Architecture and the architect

Architecture is a profession of practice. So what does an architect do? A typical project involves working with: PEOPLE: owner/client needs and desires, project consultants (structure, mechanical, etc.), lawyers, neighborhood groups, municipal planning boards, contractors, and inspection officials

MONEY: budget, contracts, payments

REGULATIONS (city, state, federal): zoning, building codes, health codes, accessibility codes, etc.

EVNIRONMENT: sunlight, water, wind, climate, ecosystems, cultural and social context

MATERIALS: building materials and technical knowledge

RESEARCH: of history, materials, idea development, etc.

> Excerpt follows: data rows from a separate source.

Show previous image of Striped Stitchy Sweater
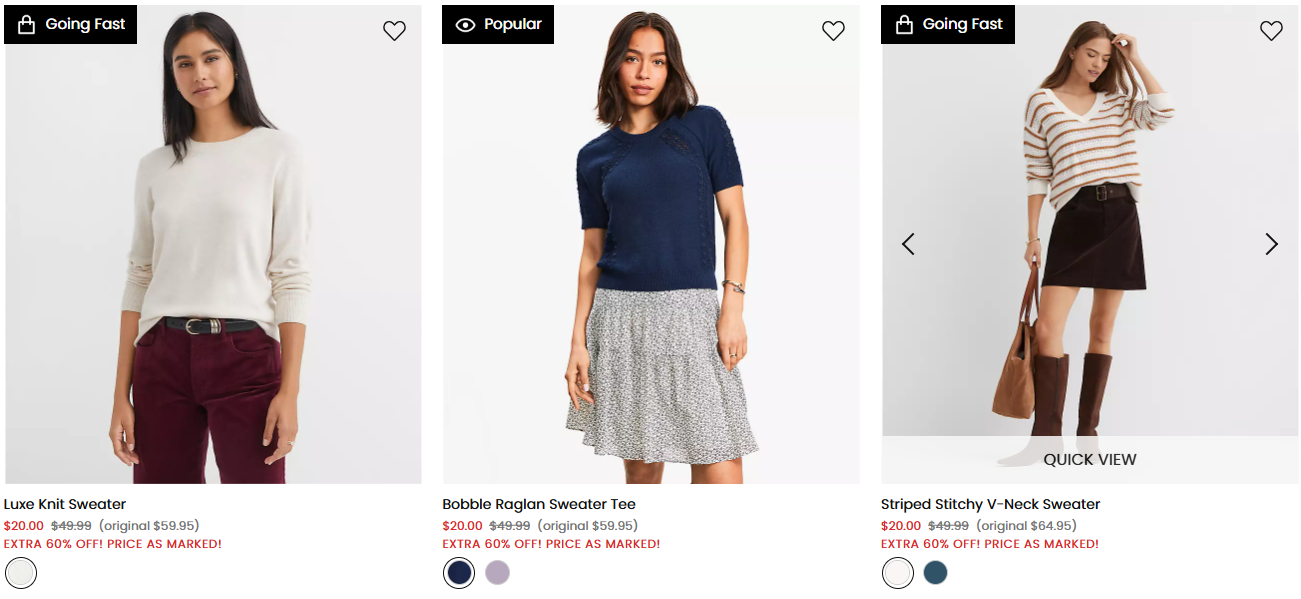This screenshot has width=1301, height=599. point(908,244)
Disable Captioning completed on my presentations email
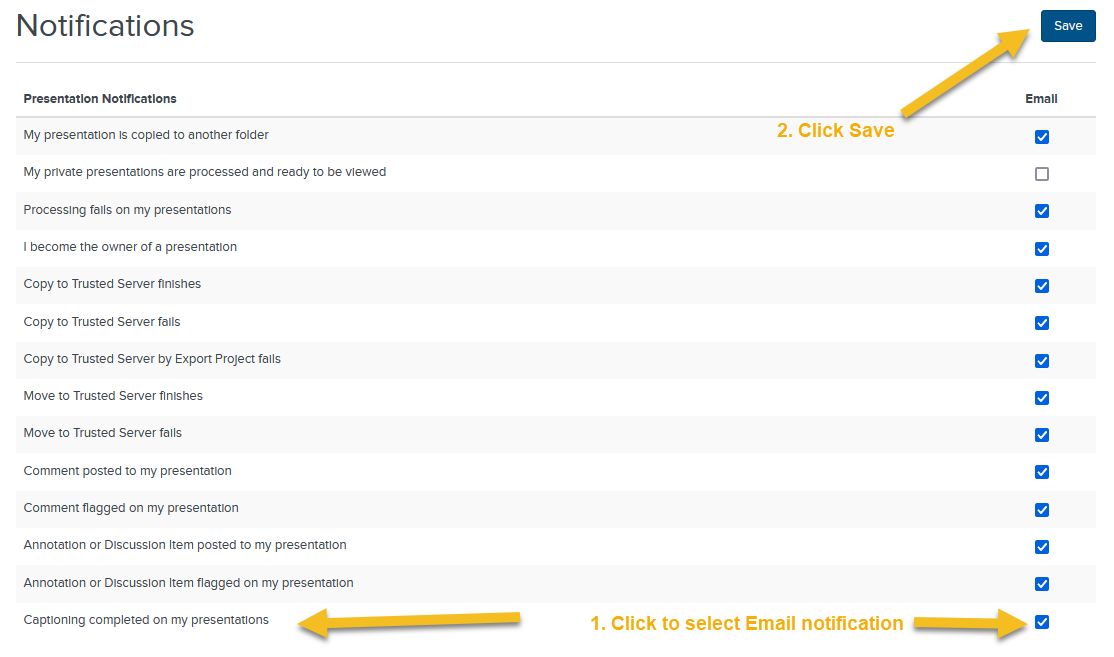This screenshot has width=1114, height=657. (x=1042, y=621)
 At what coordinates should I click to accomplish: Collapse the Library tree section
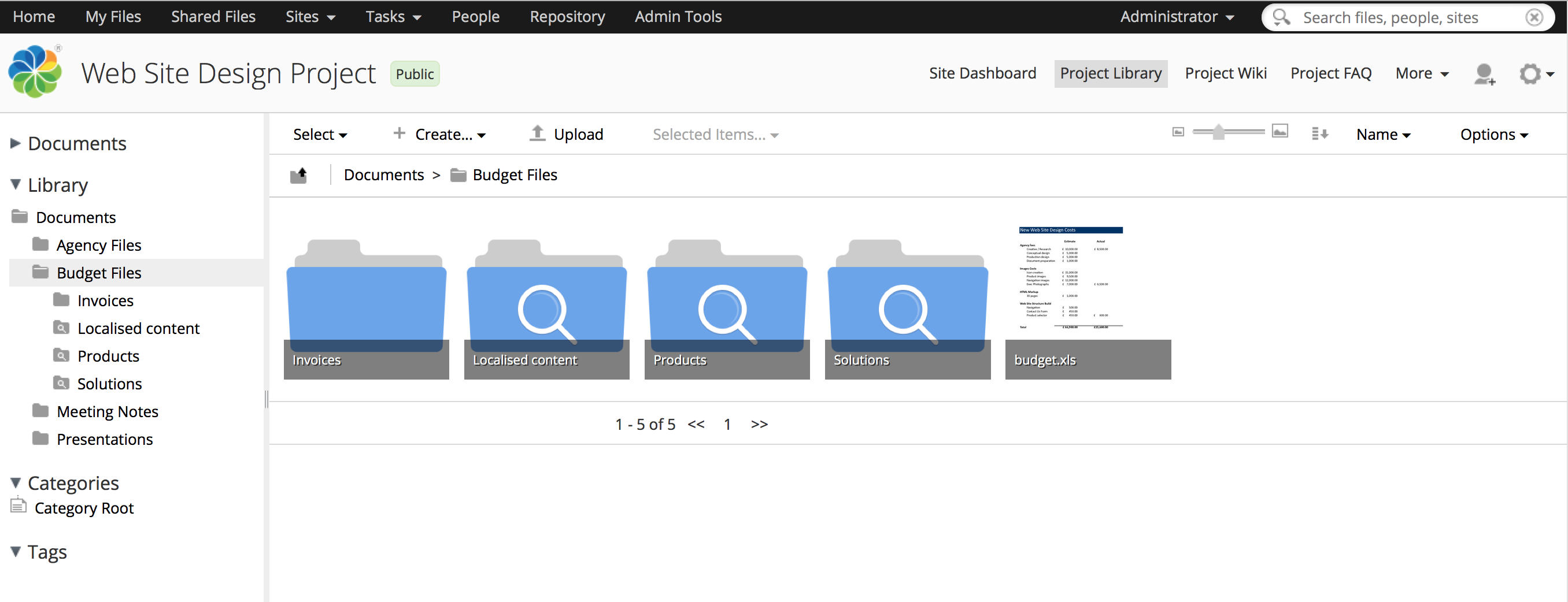point(16,185)

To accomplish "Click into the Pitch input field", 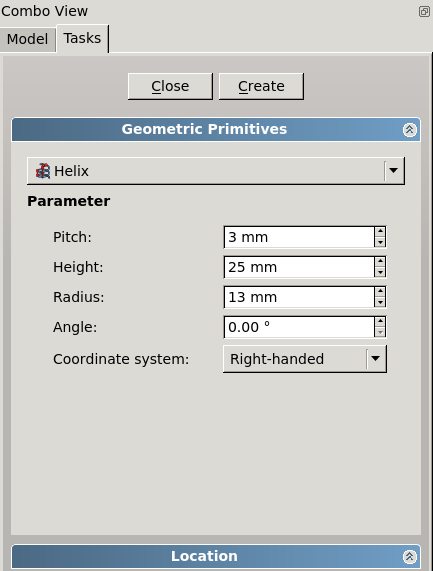I will (x=299, y=237).
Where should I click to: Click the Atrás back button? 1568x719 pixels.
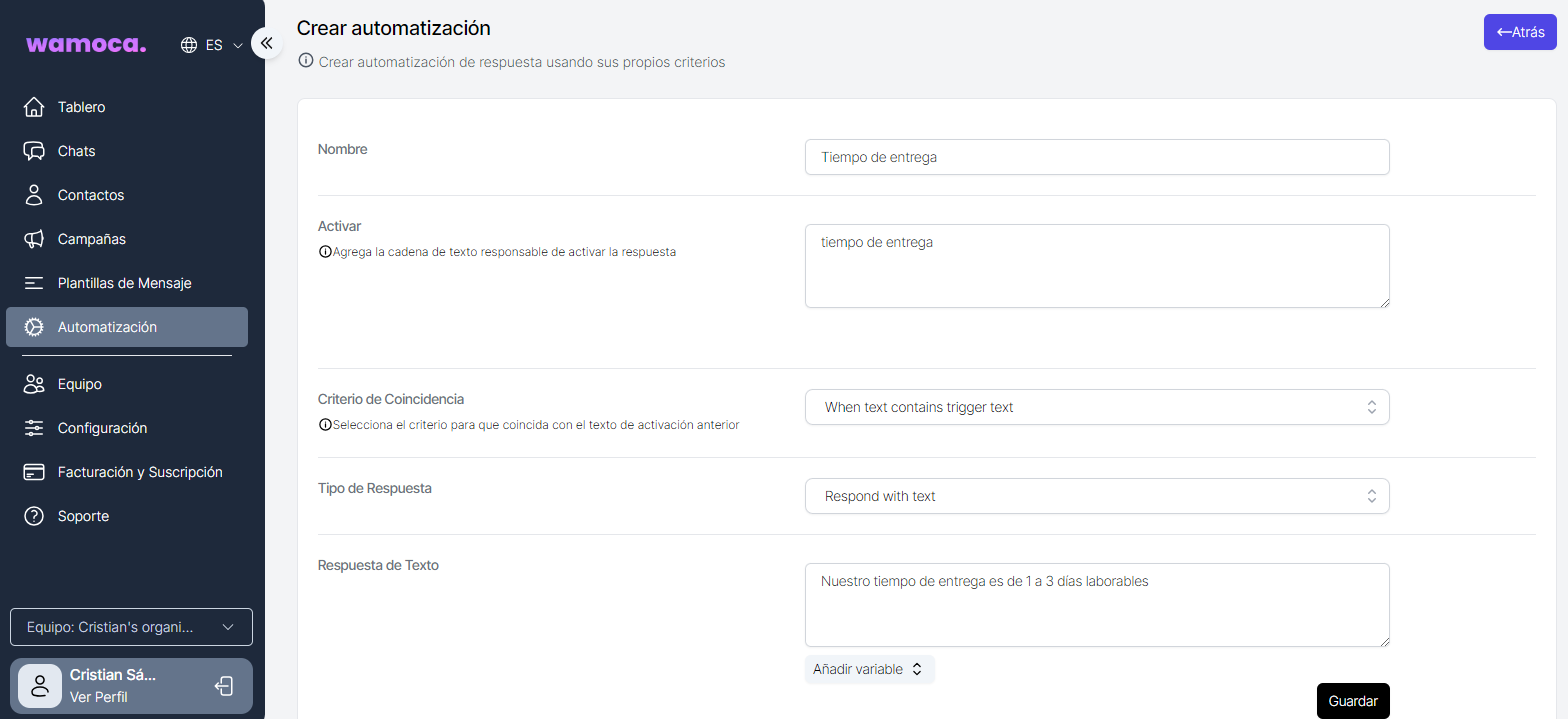pos(1520,32)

TIME: to design, to think, to plan, to manage

These project elements can become very complex and often contradictory.  Many may see this list for what it is, but the architect searches for relationships that are unseen for design opportunities. We spend hours upon hours at ThoughtCraft exhausting options to study a project from all angles to find the best solution. This is the practice of architecture. In the words of Renzo Piano: “a rapid process of synthesis, a turbocharged form of rational thinking.”  Doing this requires knowledge of art, science, and society; architecture is all of these things. In the end, architecture is about people. To build a box that conforms to regulations is one thing, but to elevate the box to engage with the human spirit is the art of creating architecture. It is the way in which the project elements and ideas come together with meaning that can elevate ordinary materials to an extraordinary experience.